ACTIVITY 1 –
Answer these questions from the text on honeybees:
(a) About what share of the human diet comes from insect-pollinated plants?
(b) In what are nectar stores kept in the hive before they become honey?
(c) Which local honey operation is in Chatham?
ACTIVITY 2 – Retype the honeybee text from "We all know" to "evaporated into honey.", without any change.
ACTIVITY 3 – Write what comes next in the text on honeybees, starting after its final sentence.

You may feel that the work you do is sometimes taken for granted, but the work of the honeybee is really taken for granted.
We all know honeybees gather nectar to produce honey, but they perform another vital function — pollination of agricultural crops, home gardens, and orchards.
As bees travel in search of nectar, they transfer pollen from plant to plant. This fertilizes the plants and enables them to bear fruit.
Approximately 30% of the human diet is derived from insect-pollinated plants and the honeybee is responsible for 80% of this pollination. That is amazing!
Bees collect pollen and nectar. Pollen is a very high-protein food for bees. Plants give up some pollen in exchange for the bees’ services in transferring pollen from other plants. Nectar is sucked up through the bee’s proboscis, mixed with enzymes in the stomach, and carried back to the hive, where it is stored in wax cells and evaporated into honey.
Some bees tend to stay with a specific kind of flower. For example, a honeybee that visits an apple blossom on its first flight, will usually visit only apple blossoms until there are no more, and then they would change to another flower.
Did you know the honeybee is the only insect in the world that makes food for humans?
So, if you happen to see honeybees during a summer outing, don’t be so hard on them. They are not out to get you. Their stinger is simply a defense mechanism. Their job is to get nectar and spread pollen. They are just doing their job.
We do have a number of local honey operations where you can purchase honey products. They are: Camden Meadows in Dresden (519-683-2033); Mike Dodok Apiaries in Chatham (519-351-8338); and Shiloh Homestead in Muirkirk (519-678-3747). You can also purchase locally grown honey at many of our farm markets and stores.

(Data excerpts)
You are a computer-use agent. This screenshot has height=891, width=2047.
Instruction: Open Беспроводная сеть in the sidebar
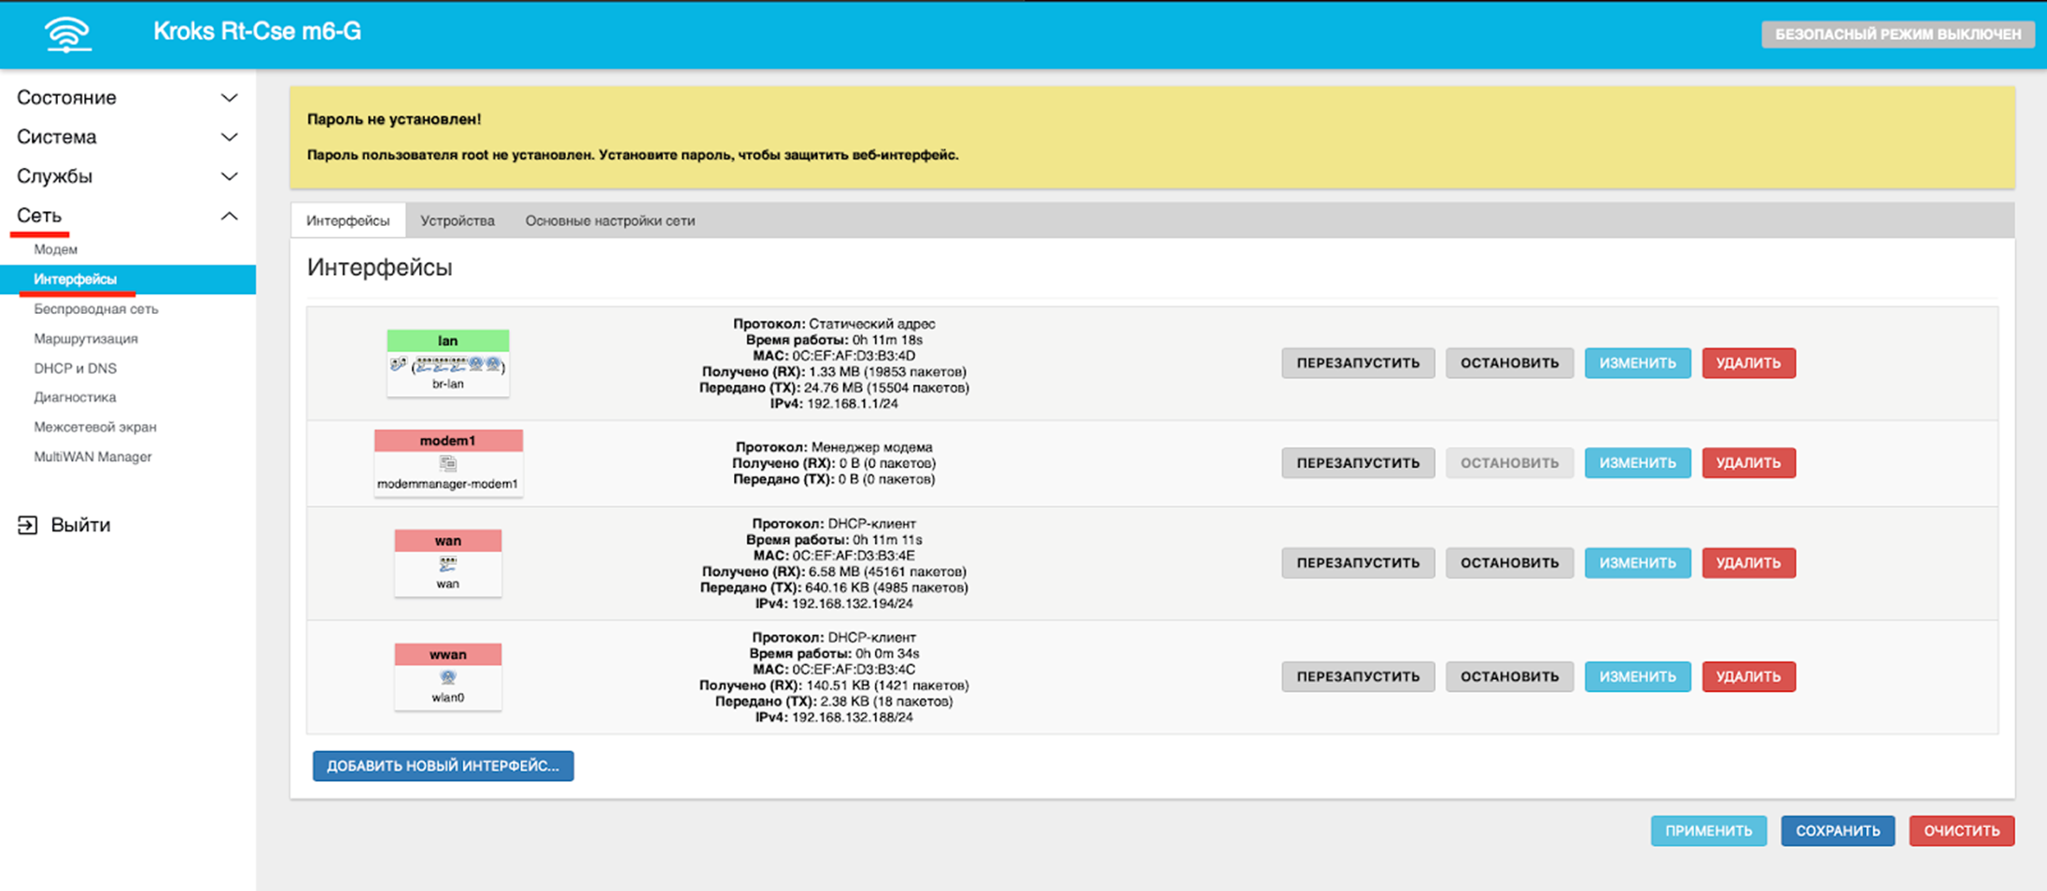point(96,309)
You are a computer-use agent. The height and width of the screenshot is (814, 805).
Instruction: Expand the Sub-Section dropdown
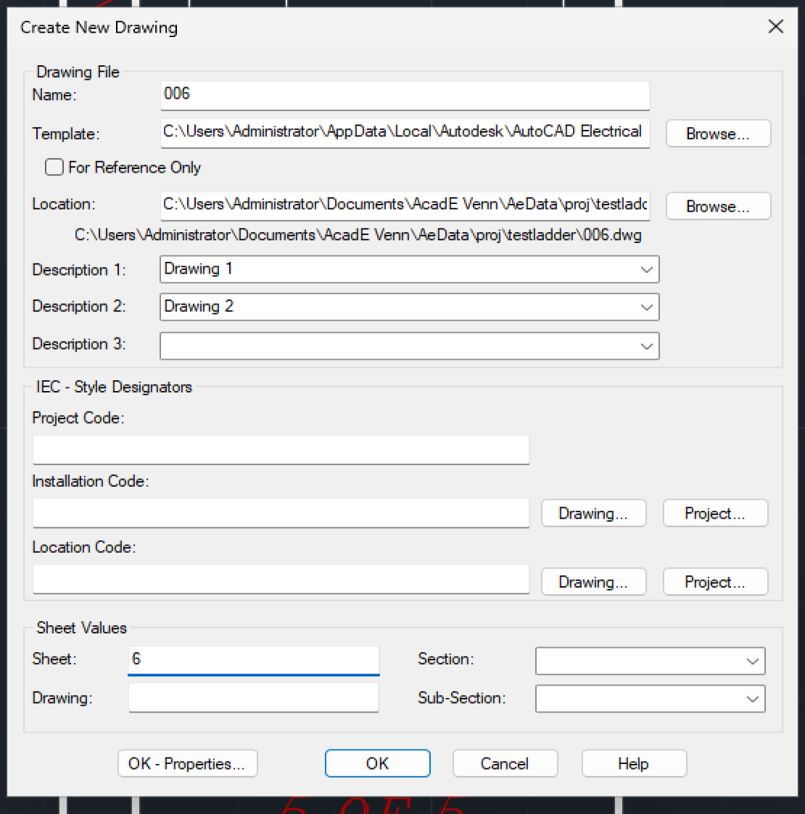[752, 699]
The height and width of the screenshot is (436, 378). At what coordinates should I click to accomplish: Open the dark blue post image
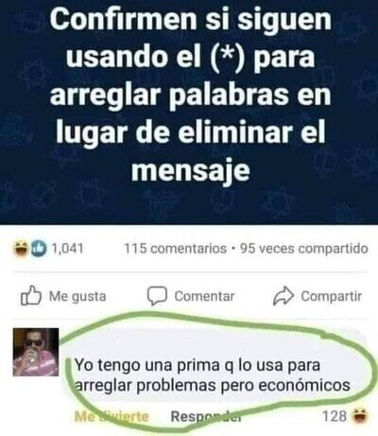point(189,112)
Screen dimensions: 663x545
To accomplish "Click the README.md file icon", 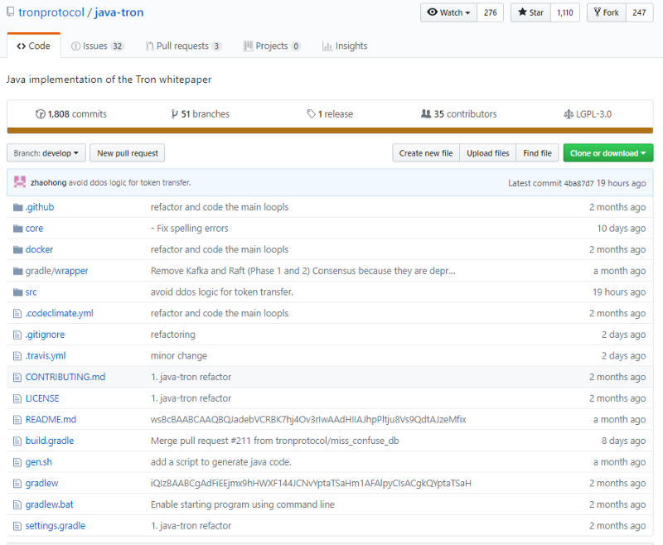I will point(17,420).

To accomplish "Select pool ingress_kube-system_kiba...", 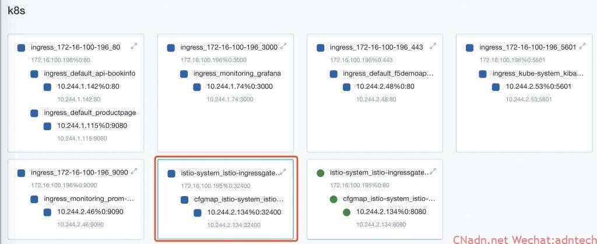I will click(x=538, y=74).
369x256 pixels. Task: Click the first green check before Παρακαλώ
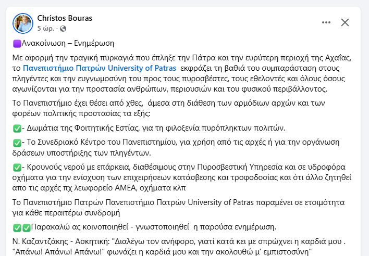click(17, 227)
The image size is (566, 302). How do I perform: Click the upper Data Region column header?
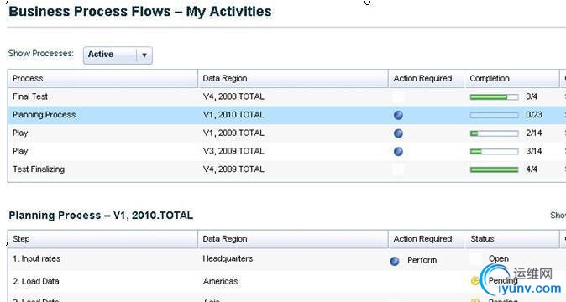coord(293,79)
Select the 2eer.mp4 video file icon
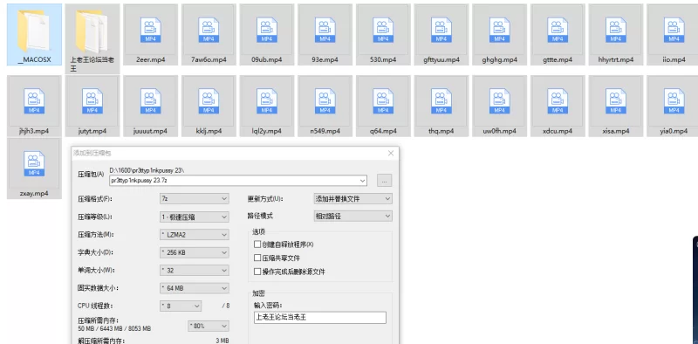The width and height of the screenshot is (698, 344). coord(150,31)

ANSWER 1 –
(a) Approximately 30%.
(b) Wax cells.
(c) Mike Dodok Apiaries.

ANSWER 2 –
We all know honeybees gather nectar to produce honey, but they perform another vital function — pollination of agricultural crops, home gardens, and orchards.
As bees travel in search of nectar, they transfer pollen from plant to plant. This fertilizes the plants and enables them to bear fruit.
Approximately 30% of the human diet is derived from insect-pollinated plants and the honeybee is responsible for 80% of this pollination. That is amazing!
Bees collect pollen and nectar. Pollen is a very high-protein food for bees. Plants give up some pollen in exchange for the bees’ services in transferring pollen from other plants. Nectar is sucked up through the bee’s proboscis, mixed with enzymes in the stomach, and carried back to the hive, where it is stored in wax cells and evaporated into honey.

ANSWER 3 –
Why buy local honey? Some say local honey will cure your seasonal allergies, and others say it’s just plain good. Whether you want to reduce your carbon footprint or support local agriculture, buying honey that’s made by bees in your own area is a good thing to do.
But there’s another reason you should purchase locally made honey — your own safety.
International honey launderers sometimes ship contaminated honey from China to the U.S., using intermediaries to falsify shipping labels and documents. The honey you purchase in your grocery chain might be labeled as a product of Australia, Thailand, or India, but there’s a good chance it came from China. Barrels of honey travel from China to one of several other countries, where they are relabeled and reshipped to North America to be distributed by packing companies unaware of the scheme.
That’s even more reason to support our bee sector by buying local honey, which is delicious and good for you.
Think about this – The Lord is our refuge and strength, and a very present help in times of trouble.
Just some bee-eautiful food for thought.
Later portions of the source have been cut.